— Start of Reading passage —
# An &ldquo;orchidarium&rdquo; experiment



## jkarlbarlow (May 19, 2018)

Sorry, that title should have read - An "orchidarium" experiment. I'm not sure why it put all those characters in there...

I recently picked up my first mounted orchid, Aerangis fastuosa, and a small Angraecum didieri in a basket. These two small orchids rapidly dry out in my house and I lost a couple leaves on the fastuosa very quickly as a result. This led me to consider growing in a terrarium. 
I have a tank roughly 14 gallons in size that I setup to grow in. I have a working ability to do some process programming and had much of the material on hand. The tank has a temperature and humidity sensor that is hooked up to an arduino. Low humidity is handled by a fog maker and temperature by a heat mat. A large fan in the cover is turned on if the temperature starts to climb too high. It also vents if the humidity is excessive. A real time clock handles the sunrise/sunset times which controls a 4-bulb T5 fixture. There is a fan in the aquarium that runs constantly to keep the air moving.
So far the plants seems to like it. The fastuosa is growing a good looking new leaf and the the didieri has active root growth. I am lookin. For feedback on the settings and the setup. Has anyone tried this before here, an automated environmental control? I have the temperature set to 22C (71.6F) minimum, 27C (80.6F) maximum with a 5C drop in temperature overnight. The humidity is kept between 65-75%RH. Is there anything else I should be concerned about?


Mounted orchids in terrarium by jkarlbarlow, on Flickr
A picture of the setup. The sensor is on the back wall. A few tilandsia and CPs are in the the orchids.



Mounted orchids in terrarium by jkarlbarlow, on Flickr



Mounted orchids in terrarium by jkarlbarlow, on Flickr


----------



## cnycharles (May 20, 2018)

interesting!
— End of Reading passage —
— Start of Extracted records —
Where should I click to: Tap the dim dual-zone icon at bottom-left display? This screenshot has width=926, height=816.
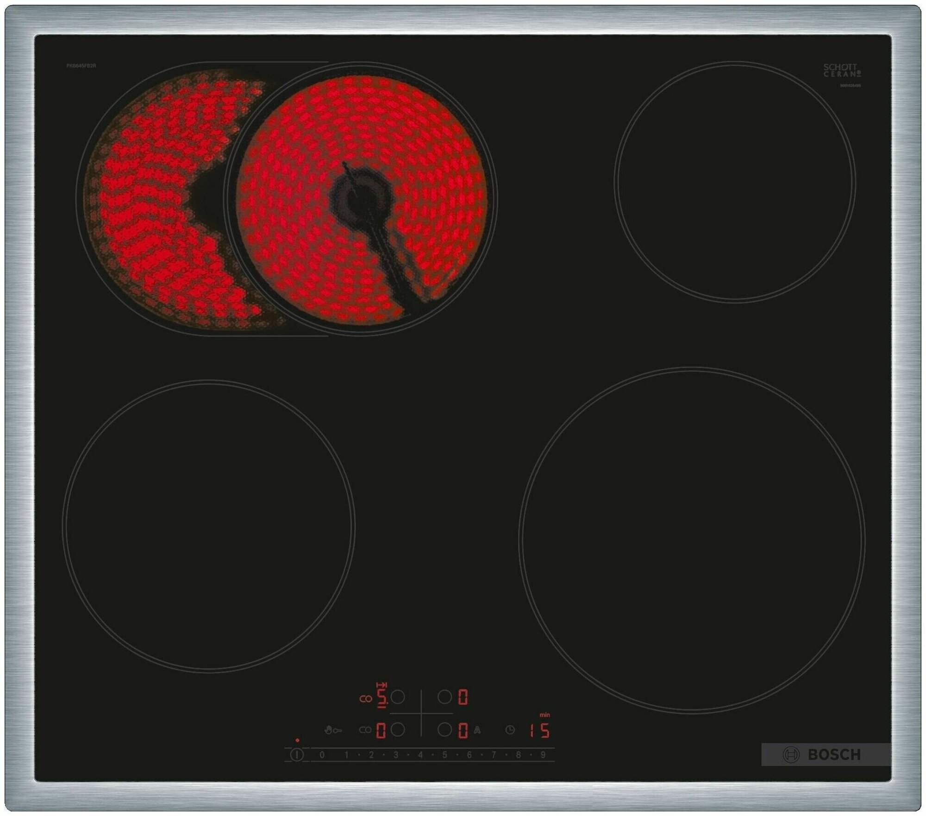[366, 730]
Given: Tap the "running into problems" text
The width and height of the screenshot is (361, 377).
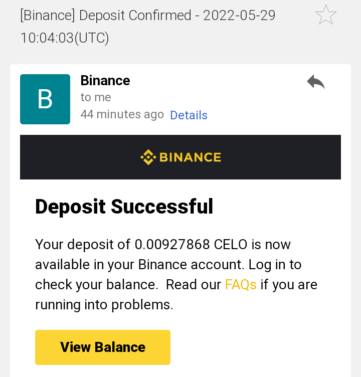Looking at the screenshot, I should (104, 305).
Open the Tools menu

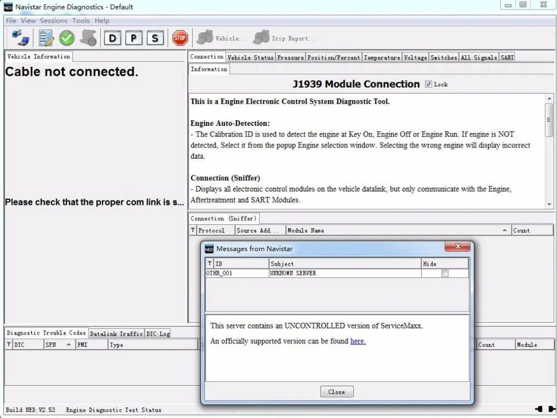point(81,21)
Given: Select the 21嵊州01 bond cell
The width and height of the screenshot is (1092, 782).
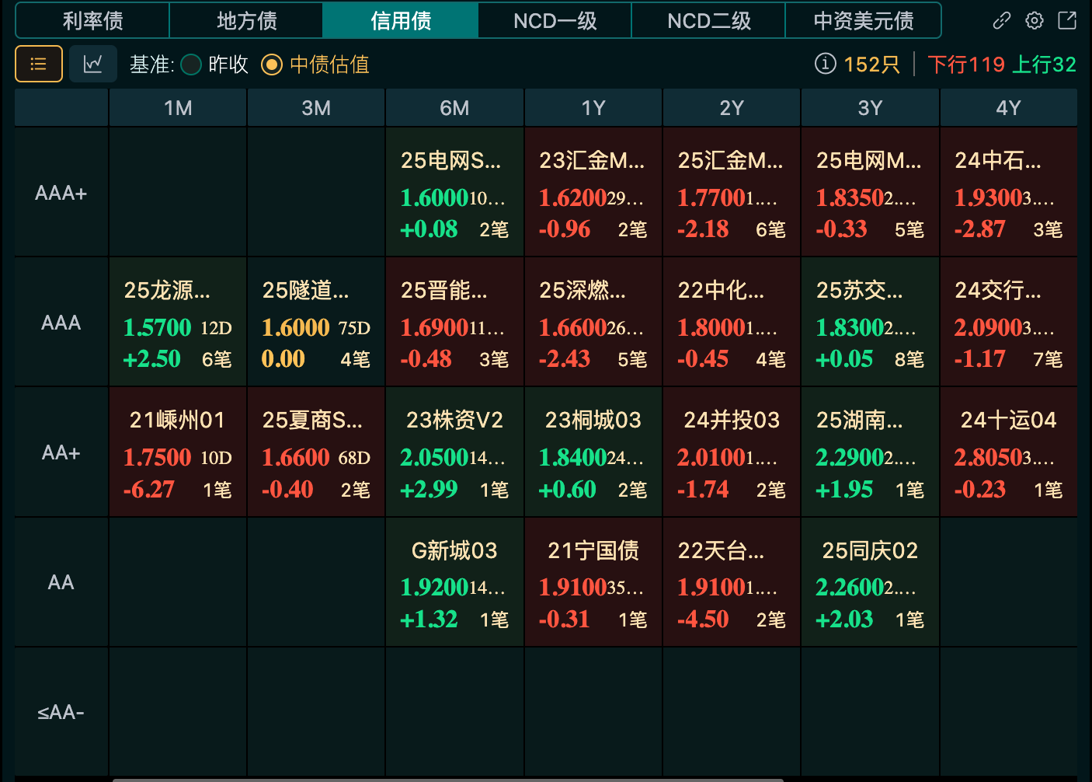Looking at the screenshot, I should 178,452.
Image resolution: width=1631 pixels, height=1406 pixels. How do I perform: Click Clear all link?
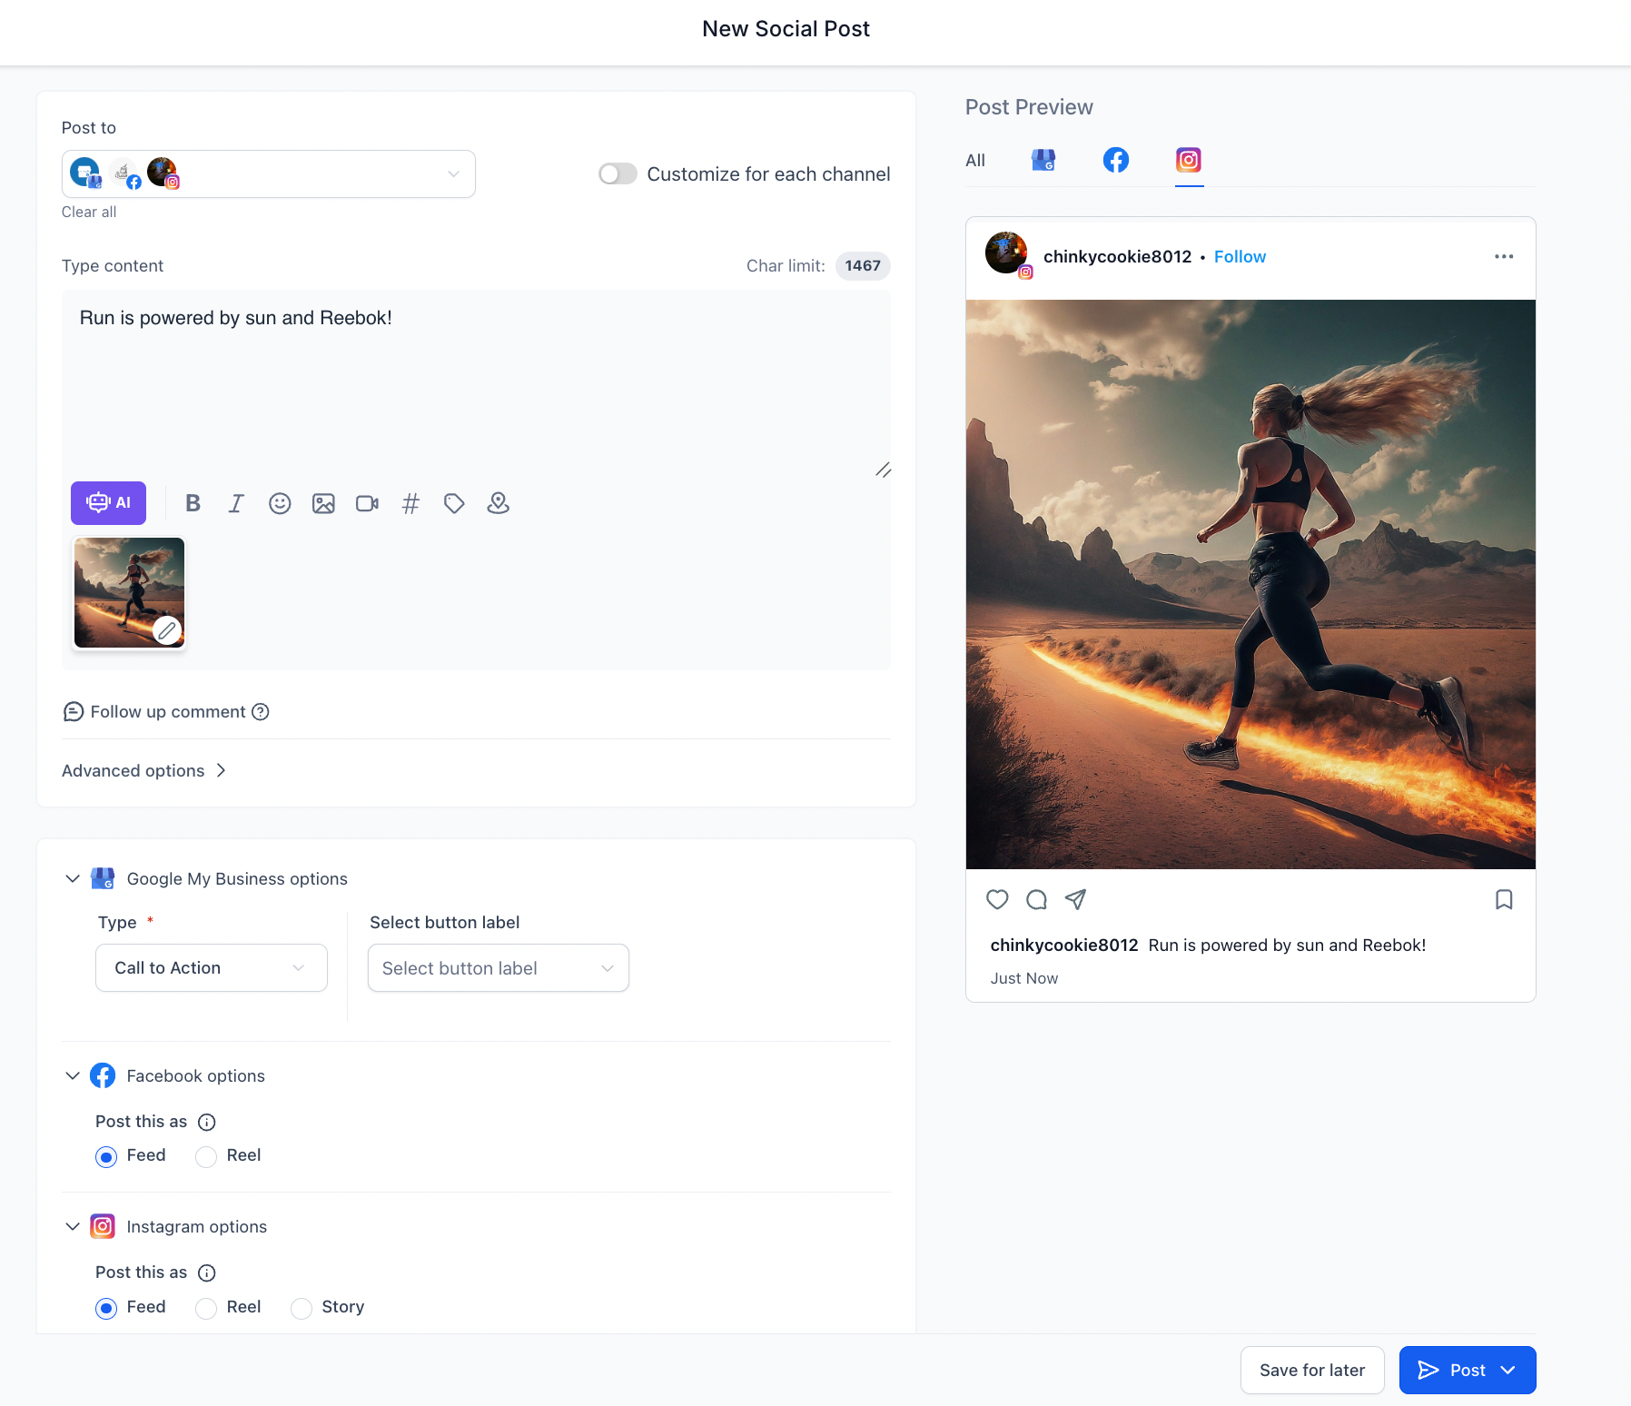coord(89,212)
— End of Extracted records —
— Start of Extracted records —
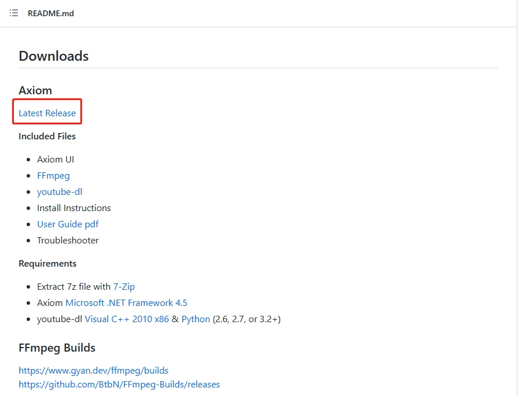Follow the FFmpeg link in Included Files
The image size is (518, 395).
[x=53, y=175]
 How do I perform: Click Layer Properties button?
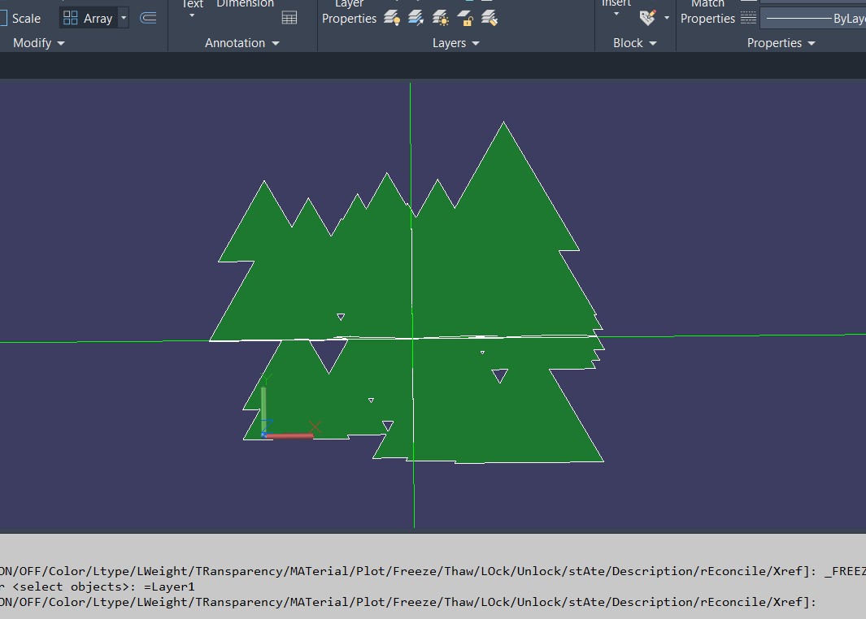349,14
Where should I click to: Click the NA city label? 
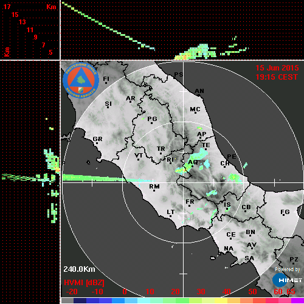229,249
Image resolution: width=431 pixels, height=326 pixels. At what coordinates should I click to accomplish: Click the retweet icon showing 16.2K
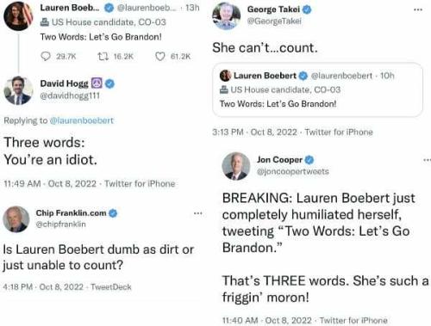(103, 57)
— End of Extracted records —
> Request A
Retype the part of the orchid terrarium thread starting with "Sorry, that title" and going on through "in a terrarium.".
> Request B
Echo the lines of the records starting with the line with "Open the Tools menu" and going on through the line with "coord(89,212)". Leave the pictures out of your answer.

> Expected output A
Sorry, that title should have read - An "orchidarium" experiment. I'm not sure why it put all those characters in there...

I recently picked up my first mounted orchid, Aerangis fastuosa, and a small Angraecum didieri in a basket. These two small orchids rapidly dry out in my house and I lost a couple leaves on the fastuosa very quickly as a result. This led me to consider growing in a terrarium.

> Expected output B
Open the Tools menu

point(81,21)
Given: Select the 21嵊州01 bond cell
The width and height of the screenshot is (1092, 782).
Looking at the screenshot, I should 178,452.
Image resolution: width=1631 pixels, height=1406 pixels. How do I perform: Click Clear all link?
coord(89,212)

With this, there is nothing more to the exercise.